Data extract section start

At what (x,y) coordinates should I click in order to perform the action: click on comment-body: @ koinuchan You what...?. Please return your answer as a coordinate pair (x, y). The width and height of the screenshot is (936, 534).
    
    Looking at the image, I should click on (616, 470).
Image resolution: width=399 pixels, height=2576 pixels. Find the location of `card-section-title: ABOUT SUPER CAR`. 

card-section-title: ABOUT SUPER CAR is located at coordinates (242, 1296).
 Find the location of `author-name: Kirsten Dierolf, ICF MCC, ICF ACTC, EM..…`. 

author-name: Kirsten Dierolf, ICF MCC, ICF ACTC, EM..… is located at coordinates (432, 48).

Data extract section end
Data extract section start

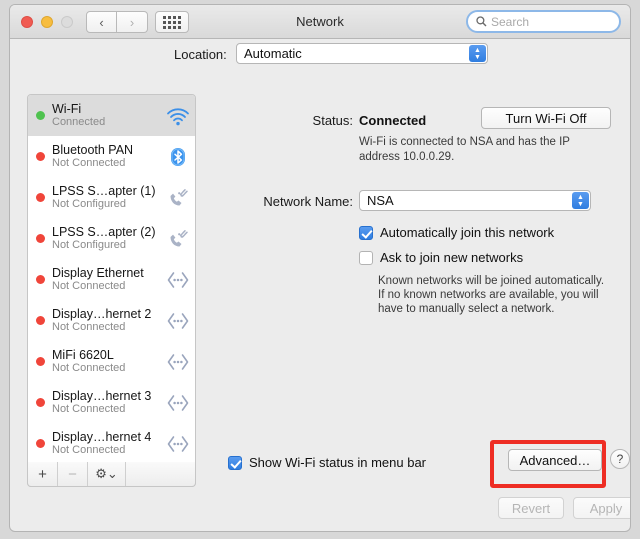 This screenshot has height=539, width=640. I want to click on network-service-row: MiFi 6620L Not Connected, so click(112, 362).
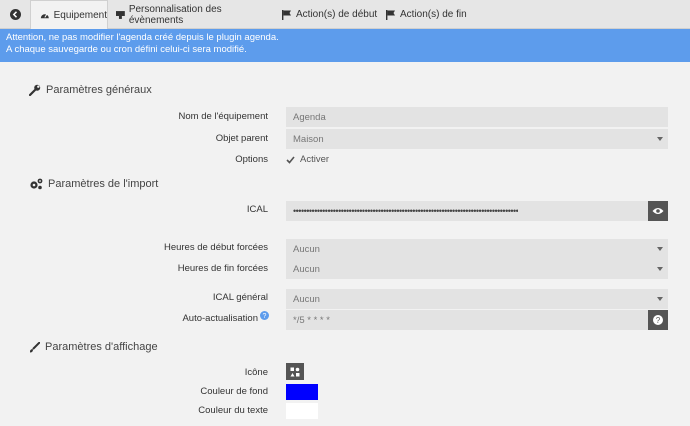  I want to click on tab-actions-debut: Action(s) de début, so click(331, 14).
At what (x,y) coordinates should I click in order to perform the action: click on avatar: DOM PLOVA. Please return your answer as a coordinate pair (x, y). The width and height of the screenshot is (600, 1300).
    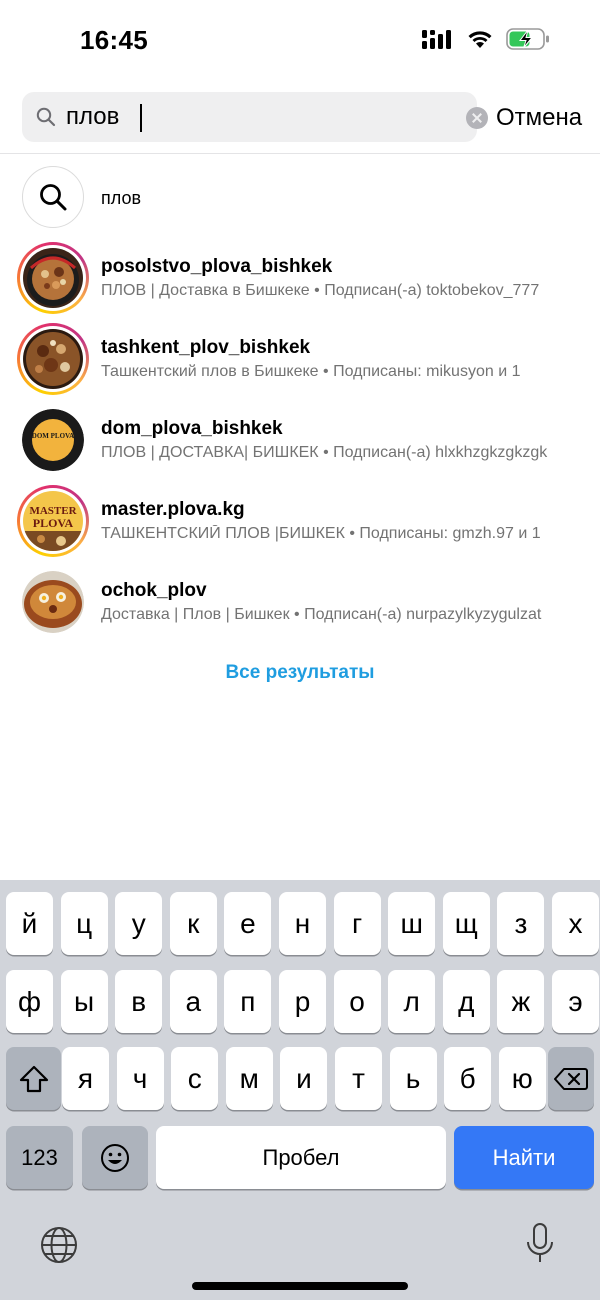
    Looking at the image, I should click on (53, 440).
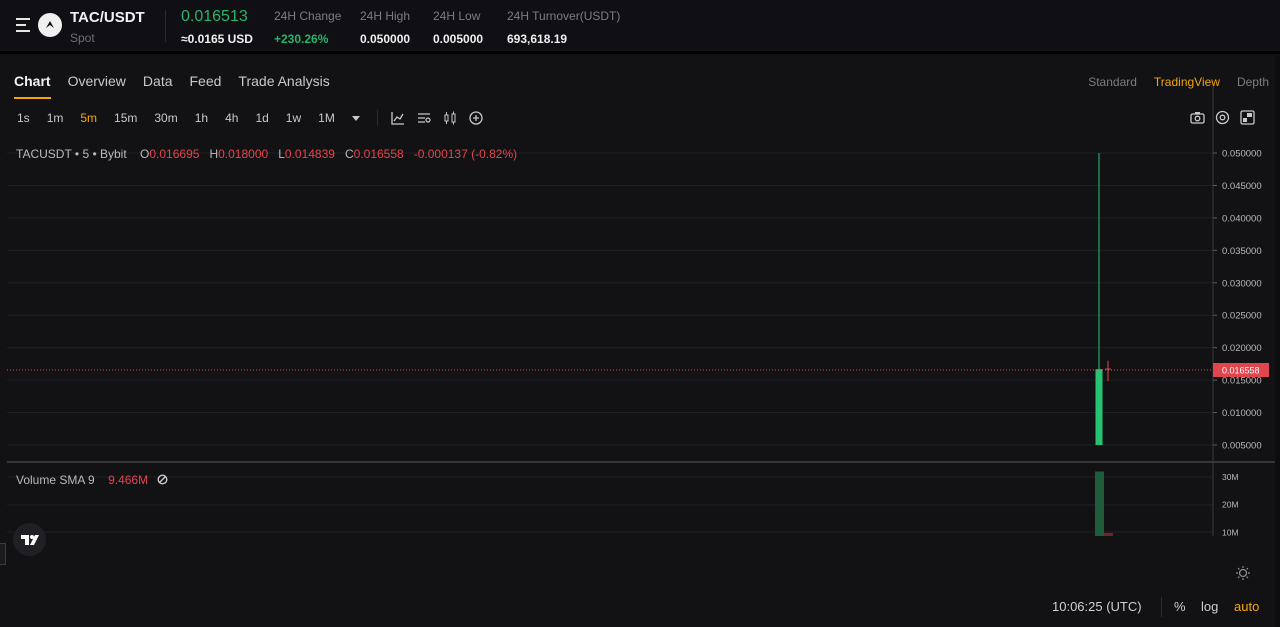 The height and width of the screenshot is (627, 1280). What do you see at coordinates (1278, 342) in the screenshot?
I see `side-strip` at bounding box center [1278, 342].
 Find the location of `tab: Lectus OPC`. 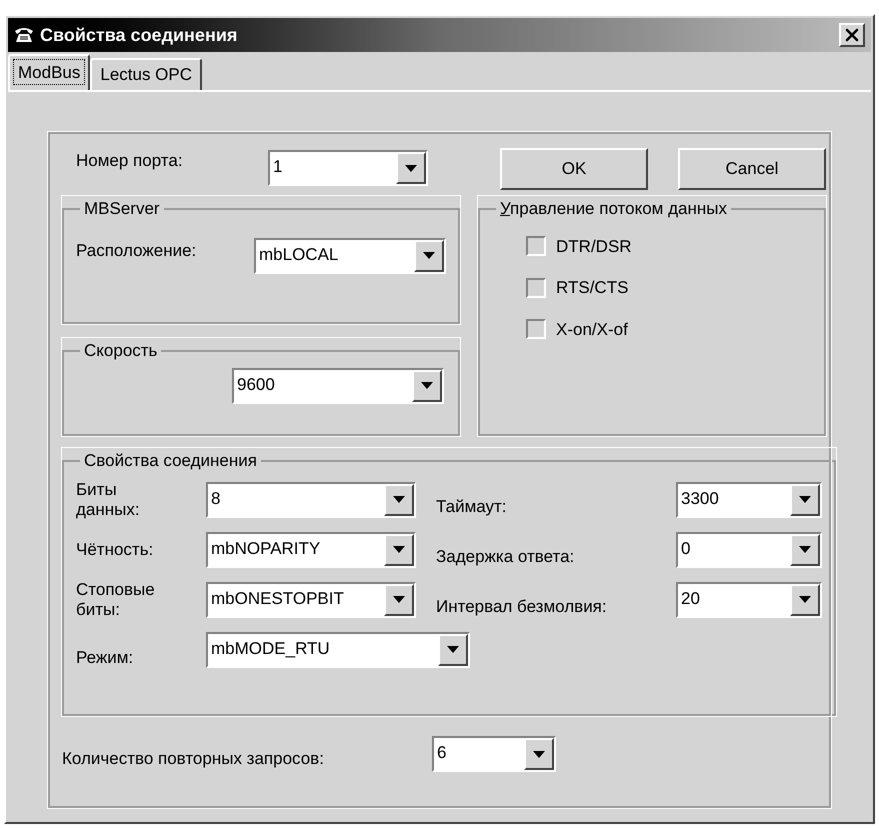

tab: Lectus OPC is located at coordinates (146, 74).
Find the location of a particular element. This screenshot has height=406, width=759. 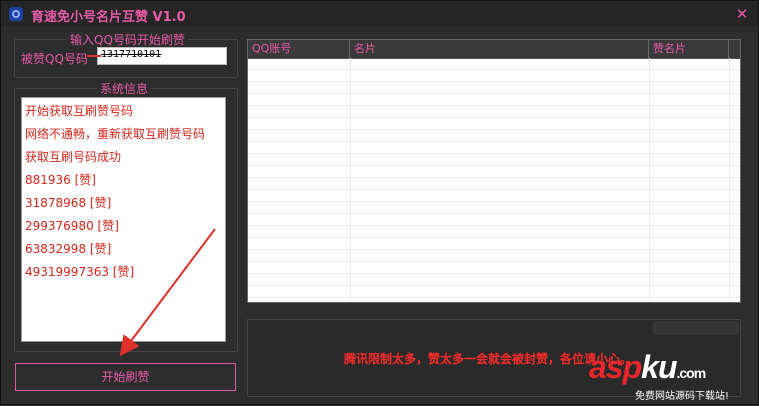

Data extract section end

- The problem: Identify each line in the listing above that contains the word "order" and copy those lines out in full.

- Completed exercise:
At what (x,y) coordinates should I click in order to perform the action: click on comment-body: @ koinuchan You what...?. Please return your answer as a coordinate pair (x, y). The width and height of the screenshot is (936, 534).
At what (x,y) coordinates should I click in order to perform the action: click on avatar: DOM PLOVA. Please return your answer as a coordinate pair (x, y). The width and height of the screenshot is (600, 1300).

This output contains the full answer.